11. The method according to any of claims 8-10, characterized in that the treatment is carried out at a pH below 9, preferably at a pH below 6, more preferably at a pH from about 4.5 to about 5.5, especially at a pH of about 5.0.

12. The method according to any of claims 10 or 11, characterized in that the cellulase is a 43 kD endoglucanase derived or produced by Humi col a insol ens, DSM 1800, SEQ ID No: 1, or a functional analogue of said enzyme which i) comprises an amino acid sequence that is at least 60% homologous with the amino acid sequence of the progenitor cellulase, ii) reacts with an antibody produced against the progenitor cellulase, and / or iii) is encoded by a DNA sequence that hybridizes with the same probe as a DNA sequence that codifies for the progenitor cellulase.

13. The method according to claim 12, characterized in that the cellulase is a variant of the 43 kD glucanase derived or producible from Humi col a insol ens, DSM 1800, SEQ ID No: 1, modified by substitution of one or more residues of amino acids in one or more positions at positions 8, 55, 58, 62, 67, 132, 147, 162, 221, 222, 223, 280; or modified by truncation, preferably genetic truncation, in a position from position 213.

14. The method according to claim 12, characterized in that one or more of the amino acid residues are substituted as follows Y8F S55E / D D58A / S / N W62E D67R / N F132A / D / E / G Y147S A162P V221S N222S Q223T Y280F

15. The method according to claim 5, characterized in that the bacterial cellulose is derived from or producible by bacteria from the group of genera consisting of Pseudomonas or Bacillus' lautus.

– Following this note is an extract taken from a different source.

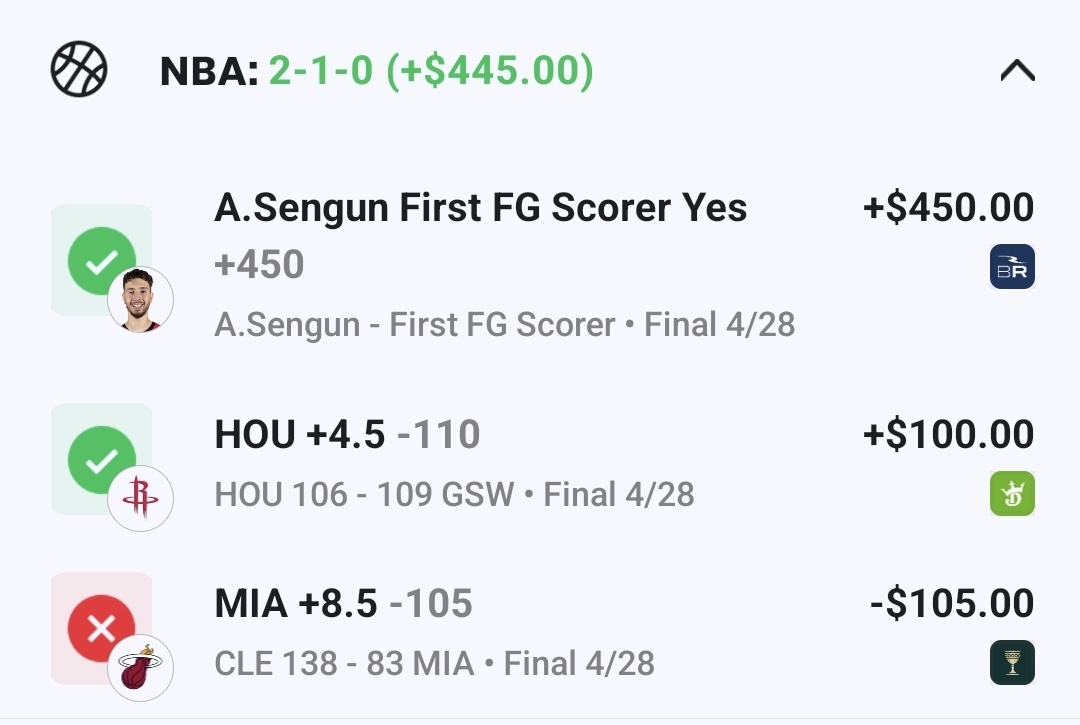
Task: Tap the Houston Rockets team logo
Action: [x=140, y=498]
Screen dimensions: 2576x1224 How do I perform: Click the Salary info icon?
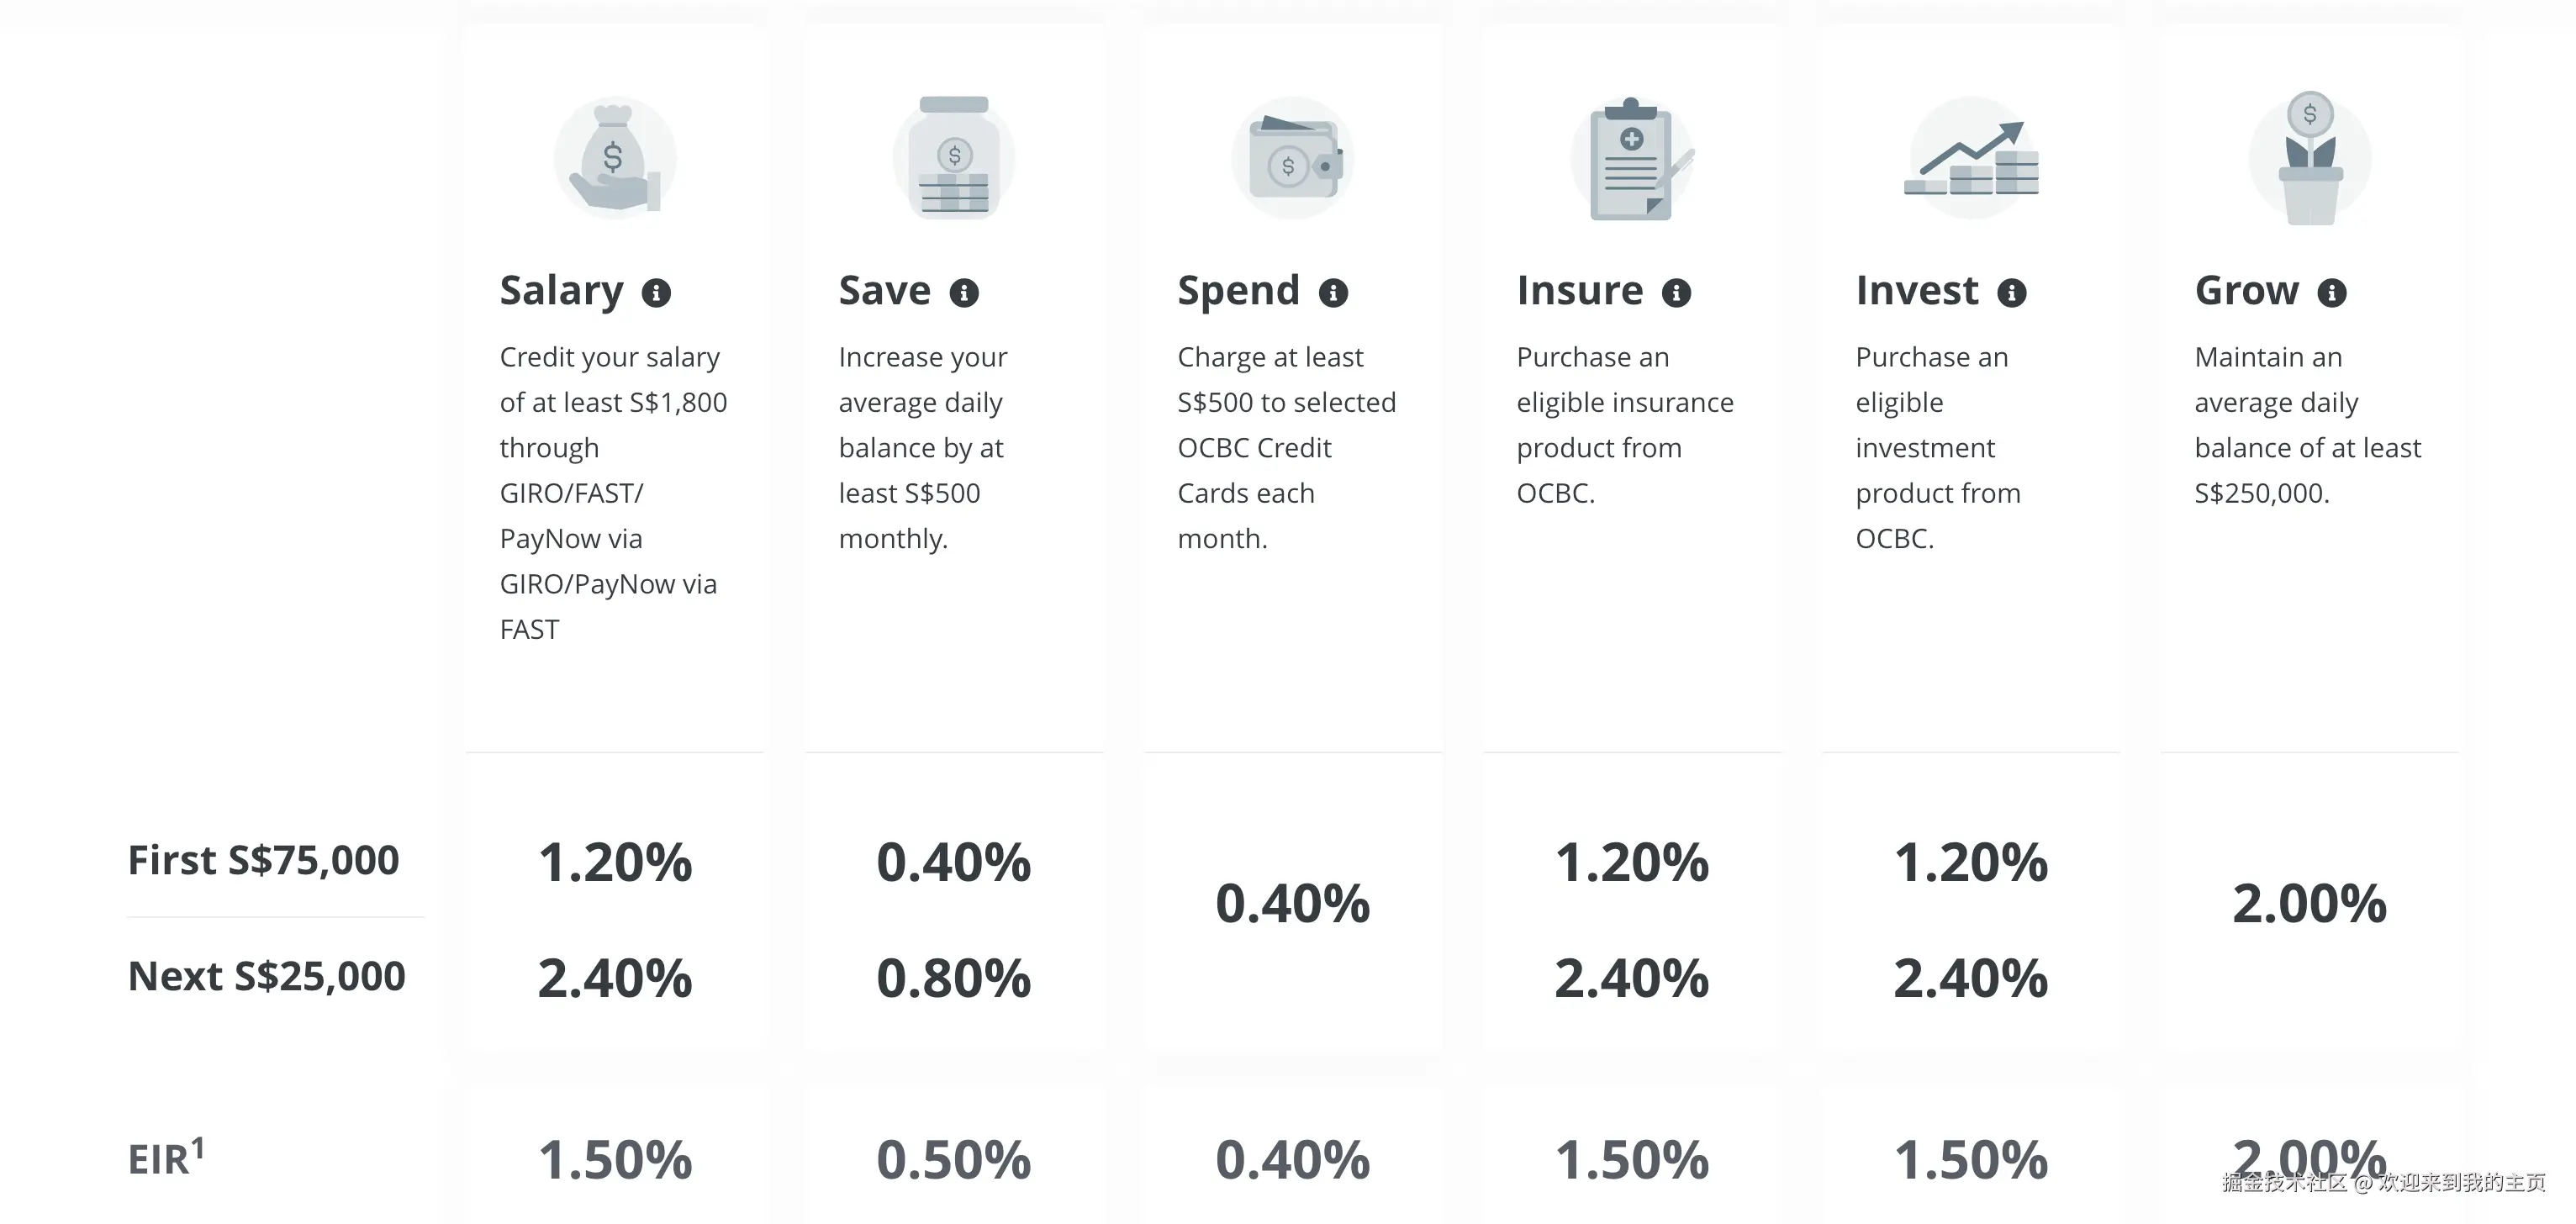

16. The method according to any of the preceding claims, characterized in that the treatment is carried out in any stage of processing a textile fabric manufacturing process, conventional.

17. The method according to claim 16, characterized in that the treatment is carried out in circular systems at a high speed such as the machines of dyeing by overflow to jet (jet dye), hoists and boats.

18. The method according to claim 16, characterized in that the treatment is carried out in a J-chamber, on a pad-roll or in a pad bath during a two-step biopolishing process.